Giving a graphic account of how the kidnapped men were released, a competent police source told Daily Sun that for 'the past three days, the state Commissioner of `Police, Mr Jonathan Johnson and the Aba Area commander, relocated their offices inside the forests of Obingwa in search of the kidnapped journalists and the abductors.'

The intense search paid paid off Saturday afternoon when a man said to be the elder brother of the kingpin of the kidnap gang and who claimed to have arrived from the USA, was arrested at Obiete Ibeme, few kilometers from Umuafo Ukwu.'

The arrested man, whose name could not be obtained at press time, was said to have been used as a decoy by security operatives who warned the kidnappers the consequences to their family and entire Obiete Ibeme community if the kidnapped journalists were not released. Perhaps, moved by the threat, the journalists were released before dawn on Sunday.

Released victims fly home from Port HarcourtFrom HENRY CHUKWURAH, Port Harcourt

The freed officials of the Nigeria Union of Journalists (NUJ) departed Port Harcourt International Airport for Lagos, yesterday evening. The chairman of The Lagos State council, Wahab Oba, three other journalists and their driver flew to Lagos aboard a chartered airplane with registration number ZS - SME, courtesy of the Rivers State government.

The Chief Press Secretary to Governor Rotimi Amaechi, Blessing Wikina who was at the airport to see off the journalists on behalf of the governor urged them to see their abduction as part of the hazards of the journalism practice and urged them to be more dedicated to the profession and service to the nation.

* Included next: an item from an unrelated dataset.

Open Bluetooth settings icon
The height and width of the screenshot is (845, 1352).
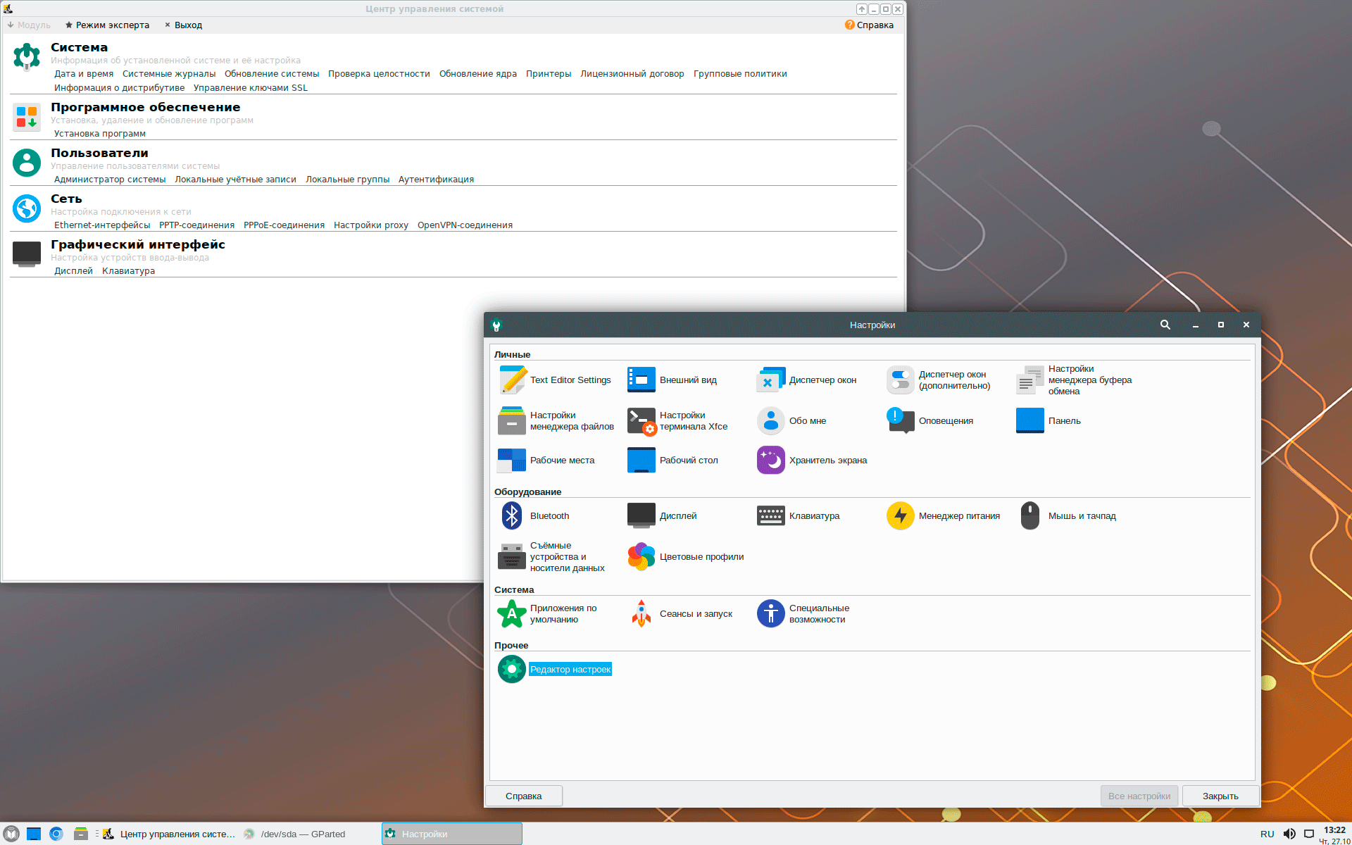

Responding, the Lagos council chairman, Wahab Oba expressed gratitude to all Nigerians, particularly journalists for their reports, which, he noted, put the kidnappers under pressure. Oba also paid glowing tribute to the relentless effort of the police in ensuring their release. According to him, the police helicopter came very close to the abductors' hideout and hovered several times to the extent that the kidnappers became jittery.

He said from then on the kidnappers were under severe pressure and had to let them off the hook.

At a point we gave up hope -Okereke
Mr Sylva Okereke, assistant secretary of the Lagos NUJ also speaks.

'The experience was as hard. If I had done eight days in that trouble, I wonder what Jonah had done in the belly of a fish for 30 days. It is an experience I would not wish even my worst enemy to have, if I have any.

'The experience was too hard to describe.
There were points at which I almost lost hope. I can liken it to a child in coma. Each day we would see new diagnoses. Everyday we would have fear, everyday we would lose hope. Some days they would raise our hope that we would go, the next day they would dash the hope. At a point we gave up hope.

'There was a time they said we should pray our last prayer. I told them that even before now, I had prayed my last prayer, because for me I was not thinking of myself, because I thought that the end has come. I was only thinking of my family. And I celebrated my birthday on Thursday July 15, inside the forest. In fact I have a good story to tell, which I will do in a book.

It is a whole lot of experience which cannot be concluded easily. All we are saying is that police has done a very nice job, they have tried. All they need is to be equipped the more. If you see the rifles these guys are using? They said that they have no employment, that some of them are Okada riders, that they have no job, and that was why they were fighting. They were moving from one location to the other every two hours, because the police were trailing us. They kept getting information that police were coming, because they were making contacts with somebody regularly.

'Anytime we want to sleep, they would chain our legs. When it was raining, we were under the rain and when the sun comes out, we were under the sun. Speaking at Executive Chambers of the Government House, where he presented the released journalists to the Governor Chief Theodore Orji, the Inspector General of Police Mr Ogbonnaya Onovo said that the police would go after the boys who kidnapped the journalists.

'We are going after these bad boys and while doing that we will inconvenience people,' the police boss said.

Governor Theodore Orji thanked the police for their gallantry in rescuing the abducted newsmen but told them that it was an experience, which will enable them to fight for freedom at all cost.